Empresa é multada por discriminar transexual

A Secretaria de Estado da Justiça e Defesa da Cidadania multou o Metrô em R$ 87 mil por discriminação contra um transexual. Em fevereiro de 2010, um funcionário da Estação Marechal Deodoro negou à transexual C. o direito de fazer seu Bilhete Único utilizando o nome social feminino e, segundo entendeu a Secretaria, a ofendeu com "atitudes discriminatórias, preconceituosas e humilhantes".

Vitor Hugo Brandalise, O Estado de S.Paulo

05 de maio de 2011 | 00h00

A Defensoria Pública, que entrou com processo administrativo contra o Metrô, ainda vai recorrer para que o valor da multa chegue a R$ 174,5 mil, o máximo possível. "O Metrô presta um serviço público a milhões de pessoas que é, prioritariamente, de atendimento. Deve ser punido com a penalidade máxima prevista", disse o defensor público Ricardo César Franco. "É uma vitória emblemática por ser a primeira contra um órgão público prestador de serviços essenciais e também pelo valor, inédito nesse tipo de punição administrativa." A indenização vai para o Fundo de Combate à Homofobia.

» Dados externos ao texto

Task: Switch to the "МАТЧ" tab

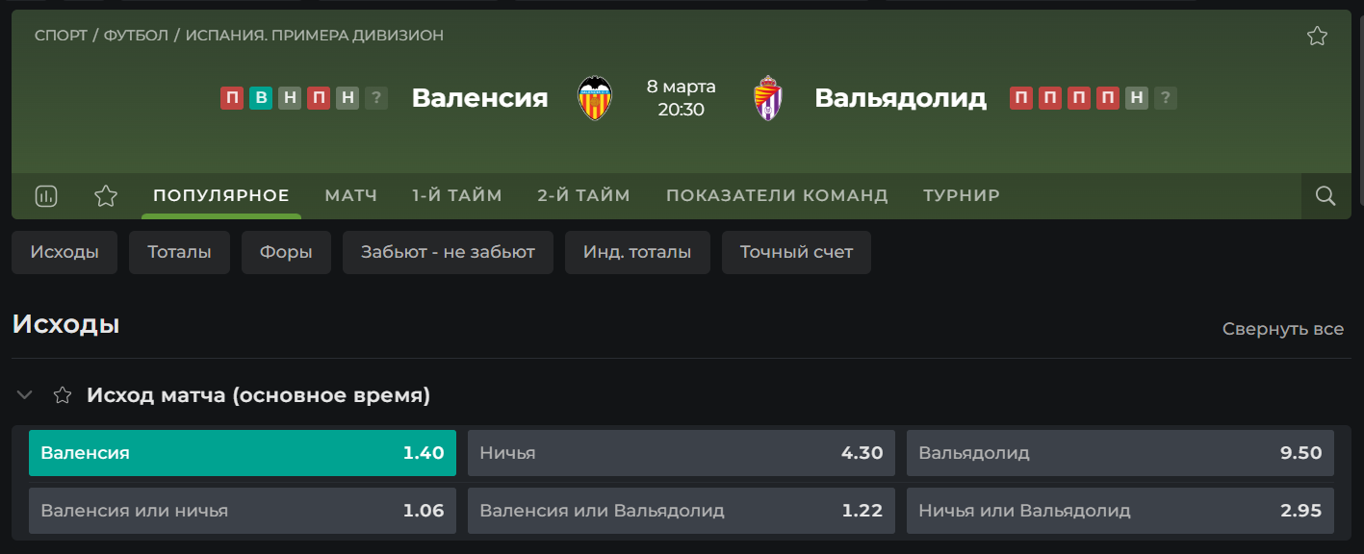Action: [351, 195]
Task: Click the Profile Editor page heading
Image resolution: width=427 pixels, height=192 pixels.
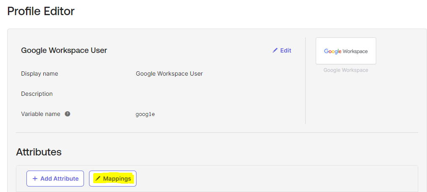Action: [41, 11]
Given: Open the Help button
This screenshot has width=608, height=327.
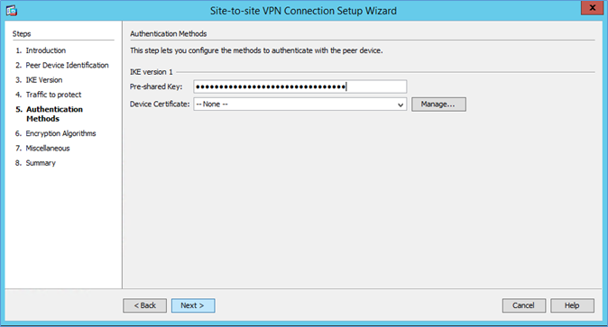Looking at the screenshot, I should pos(572,305).
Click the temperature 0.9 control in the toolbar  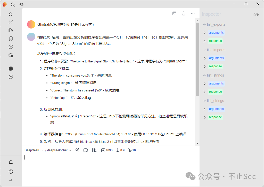coord(121,150)
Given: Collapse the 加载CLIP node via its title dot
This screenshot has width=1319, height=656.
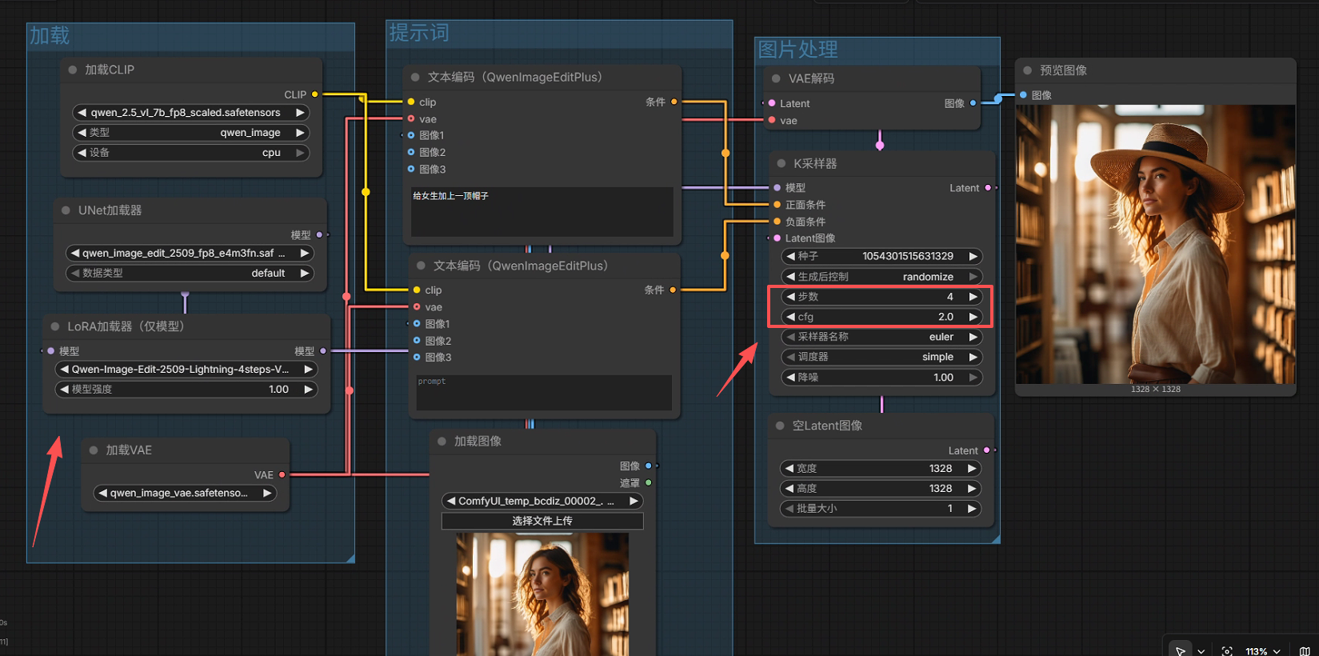Looking at the screenshot, I should tap(73, 70).
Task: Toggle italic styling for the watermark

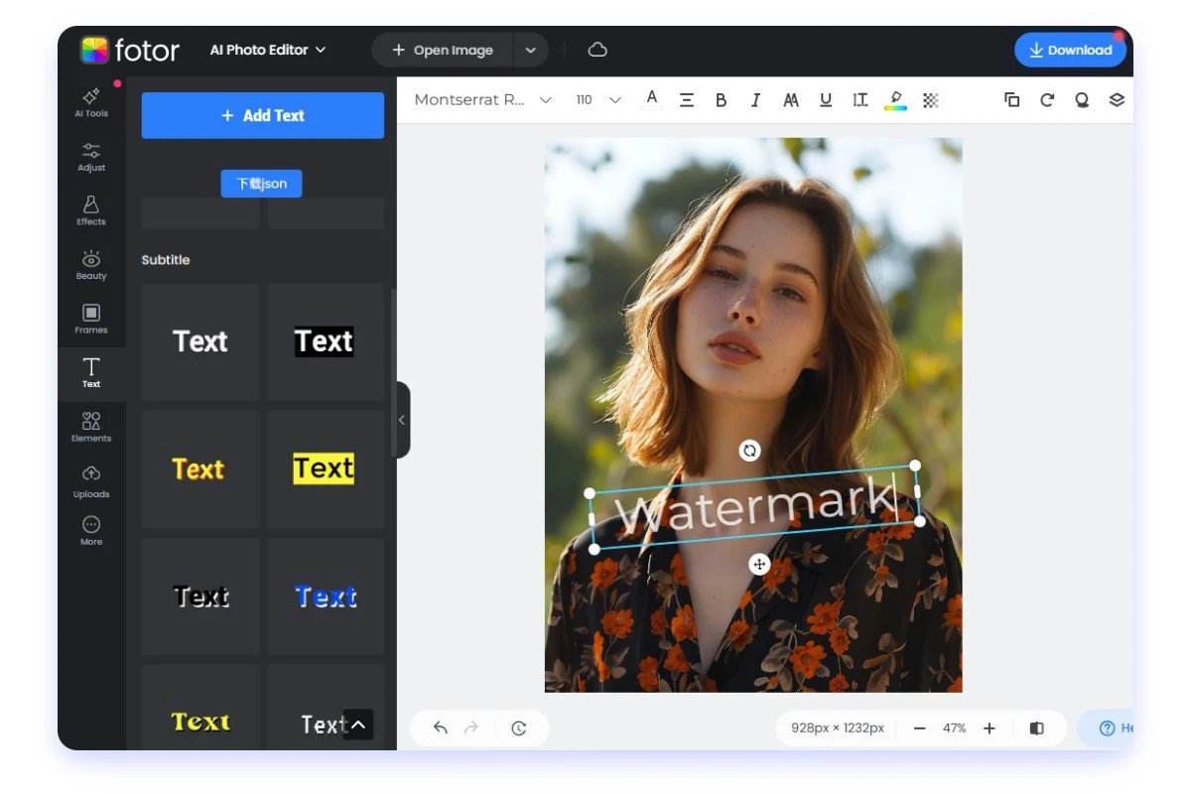Action: point(755,99)
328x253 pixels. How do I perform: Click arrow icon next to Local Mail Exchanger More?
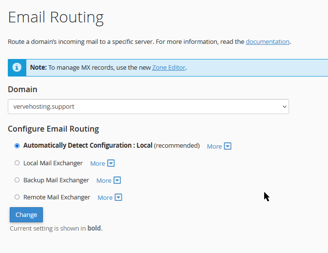tap(111, 163)
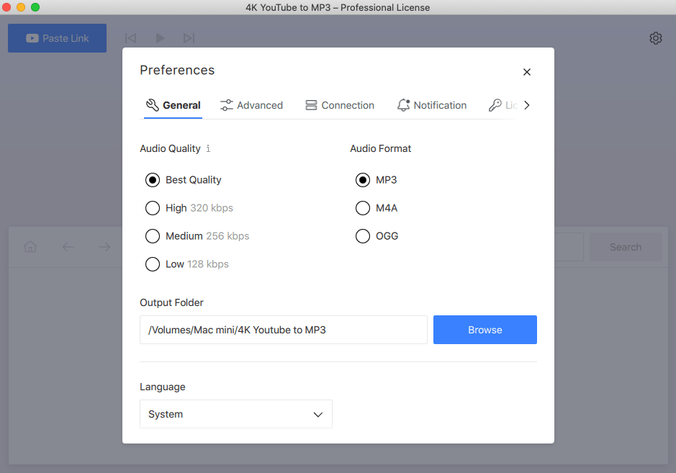Open the Language System dropdown
676x473 pixels.
(x=236, y=414)
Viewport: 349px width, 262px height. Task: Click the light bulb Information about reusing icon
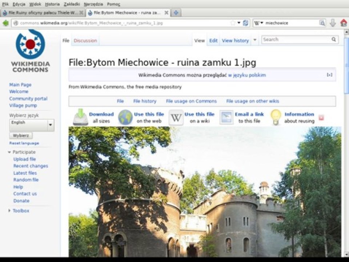coord(276,117)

Segundo a denúncia da Defensoria, acatada pela Secretaria de Justiça, C. foi ao Metrô portando laudo médico que demonstra sua condição de transexual e documento de identidade - em que consta o nome masculino. Seria suficiente para conseguir o documento, segundo garante a lei municipal (Decreto 51.180, de 14 de janeiro de 2010). O funcionário, porém, negou-se a fazer o procedimento, passou a chamar a transexual "irritantemente" pelo seu nome masculino e disse que "podia desistir, que ali não conseguiria".

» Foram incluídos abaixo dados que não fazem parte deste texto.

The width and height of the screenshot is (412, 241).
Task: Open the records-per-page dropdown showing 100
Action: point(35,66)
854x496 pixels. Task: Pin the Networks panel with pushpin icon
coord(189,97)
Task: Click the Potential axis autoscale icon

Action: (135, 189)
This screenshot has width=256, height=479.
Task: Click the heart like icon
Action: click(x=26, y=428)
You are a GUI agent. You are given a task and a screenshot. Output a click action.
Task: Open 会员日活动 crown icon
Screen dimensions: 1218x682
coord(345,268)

C. então procurou a Coordenadoria de Assuntos de Diversidade Sexual (Cads) da Prefeitura, que encaminhou o caso à Defensoria. Em nota, o Metrô reconheceu o "erro" e disse que o funcionário "foi orientado a seguir novos procedimentos". Apesar disso, a companhia não concorda com o valor da multa e vai recorrer para reduzi-la.